Thursday, November 22, 2001
LeMay Doan digging deep one last time
By STEVE SIMMONS -- Toronto Sun
On the worst day of her worst training month, Catriona LeMay Doan went home, doubled over, threw up and then began to cry.
This, she says, is all part of the process.
This is getting ready for the Winter Olympics.
"You have to do it," she said in a lengthy interview, just as she's about to stop doing interviews. "I don't know what it is about training, but I have to hit a low before I can begin to build myself up.
"For eight days (of the past 10), I just felt like I was broken down. I came home, frustrated, hurting, feeling lousy, crying. This is the time of year you get down a bit, but you have to work your way through it.
"People don't understand what you have to go through. There's so much going on when you're an athlete. You go through times like this, the low times, and you're pushing your system feeling drained, your hormones are low, everything is low.
"And then you start to build."
To build for February. Her last Olympic Games. Her last time on the big stage.
"You have to break yourself down every year and start over again ... I want to walk away from the Games saying 'Wow, that's the best I've been.' That's important to me."
You don't hear a lot about Catriona LeMay Doan between Olympic years, because you don't hear a lot about anybody whose chosen vocation happens to be speed skater. For two weeks every four years, her smile is everywhere. She becomes our hope, our dreams, carrying a little bit of all of us in each of her Olympic races.
The Olympics of Salt Lake City should be no different for her. She expects to see herself on the podium, maybe once, maybe twice. She won't talk about the colour of the medal she figures to win, only to say she'll be disappointed if she isn't ranked amongst the best of her craft.
The attention, as the Games grow closer, will be on Canadian hockey players, and a choice few figure skaters and some skiers with outside chances of success and a slew of speed skaters in different events -- but there is something about LeMay Doan that makes her different from the majority of Canada's unknown winter-sport athletes.
Maybe it's her look. Maybe it's her longevity. Maybe it's because she has won before and keeps coming back.
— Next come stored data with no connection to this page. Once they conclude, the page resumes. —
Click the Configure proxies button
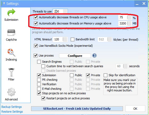The image size is (149, 115). point(75,56)

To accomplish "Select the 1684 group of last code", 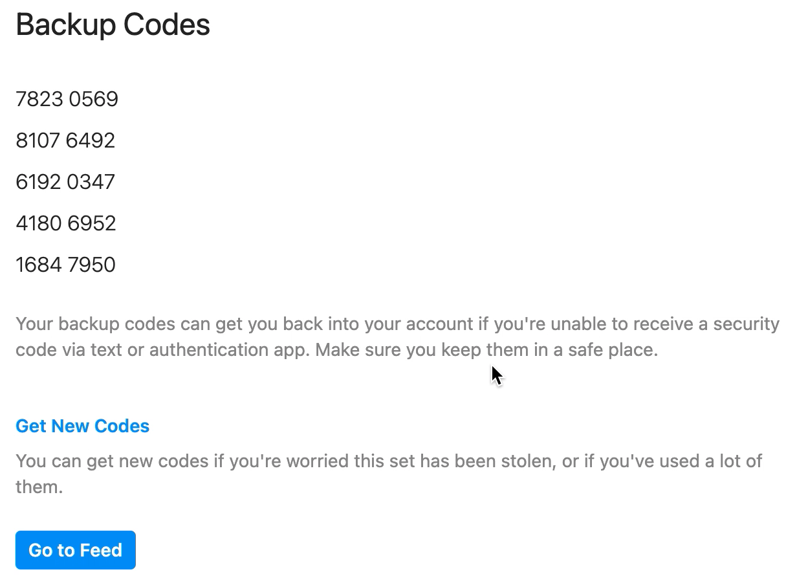I will 38,265.
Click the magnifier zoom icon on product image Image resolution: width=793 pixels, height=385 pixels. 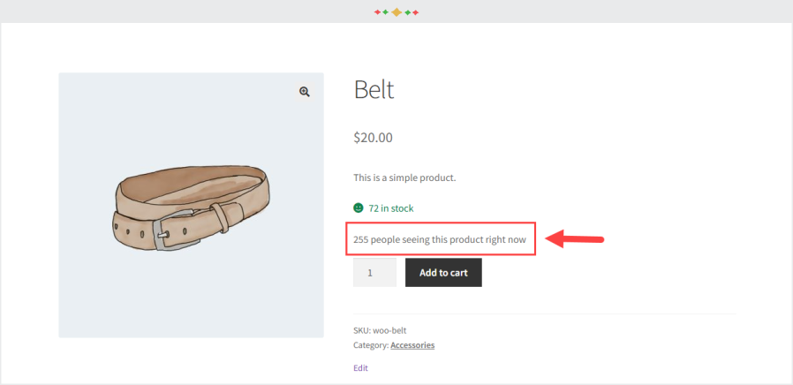(305, 92)
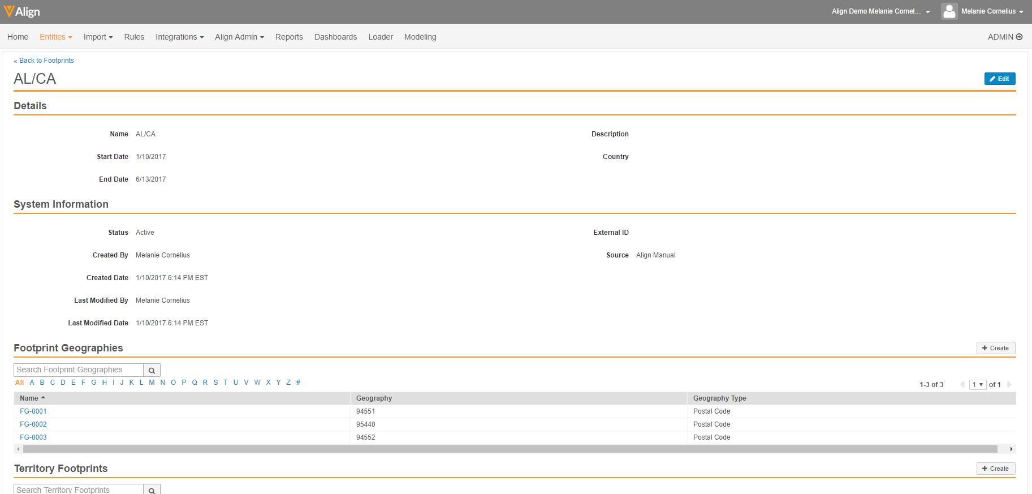The image size is (1032, 494).
Task: Open the Reports menu item
Action: coord(289,37)
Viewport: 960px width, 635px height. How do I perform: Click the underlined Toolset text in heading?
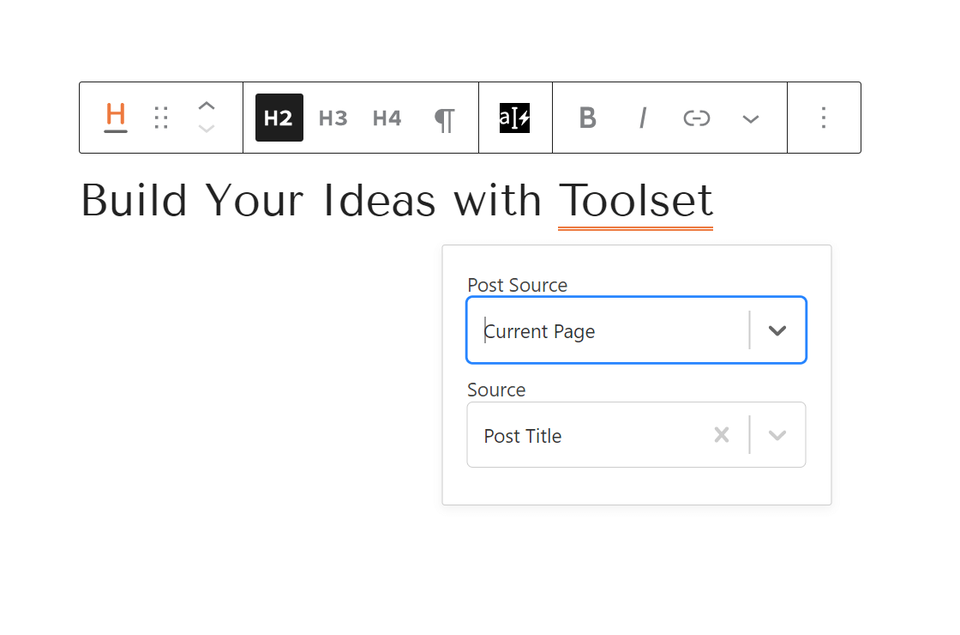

But when the Canadian athletes parade in to the opening ceremony in Salt Lake, cameras will be on her, whether she is carrying the flag or not.
And she should be carrying the flag although it's unlikely.
"It was unbelievable to carry the flag at the closing ceremony in Nagano," said LeMay Doan, who's from Saskatoon and now lives in Calgary. "I wish I could have walked in with the rest of the team instead of with all the other flagbearers but still there's something about that honour.
"It's like you're carrying the whole country. It's a feeling I can't even put into words. I'd love to be able to do it again."
But politics being politics means Canada doesn't use the same flag bearer twice. If you close one Games, you don't open the next. If you open one, you don't close another. No one is more deserving than her, but that rarely matters in these instances.
The debate doesn't inspire LeMay Doan. She is far too focused on the months ahead to worry about accolades. The worst, she figures, is over; the pain, the throwing up, the breaking down of her body.
Now, it's all a timing game. Being your fastest when it matters most. Understanding what it is you have to do. Being ready to race when the lights come on and the world is watching.
"It's different this time," she said. "The first time I trained for the Olympics, it was a brand new experience. The second time, we were all getting used to the clap-skates and they were so new. Now, it's the last time and it has a different feel altogether. I know where I'm going and how to get there."
And with it comes an excitement that the finish line of her Olympic life is near and she wants the perfect ending. Catriona LeMay Doan will soon be 31 years old, wants her medals, wants her athletic time, then wants to start a family with her husband, Bart.
People have told her she can do it all -- have the family, keep racing, travel the world, not retire, but she knows in her heart it's time. This will be the final Olympic chapter. One more year after that and then goodbye.
"I had a great time in high school but I'm not going back," LeMay Doan said. "Didn't mean I didn't love it. I just don't want to do it again."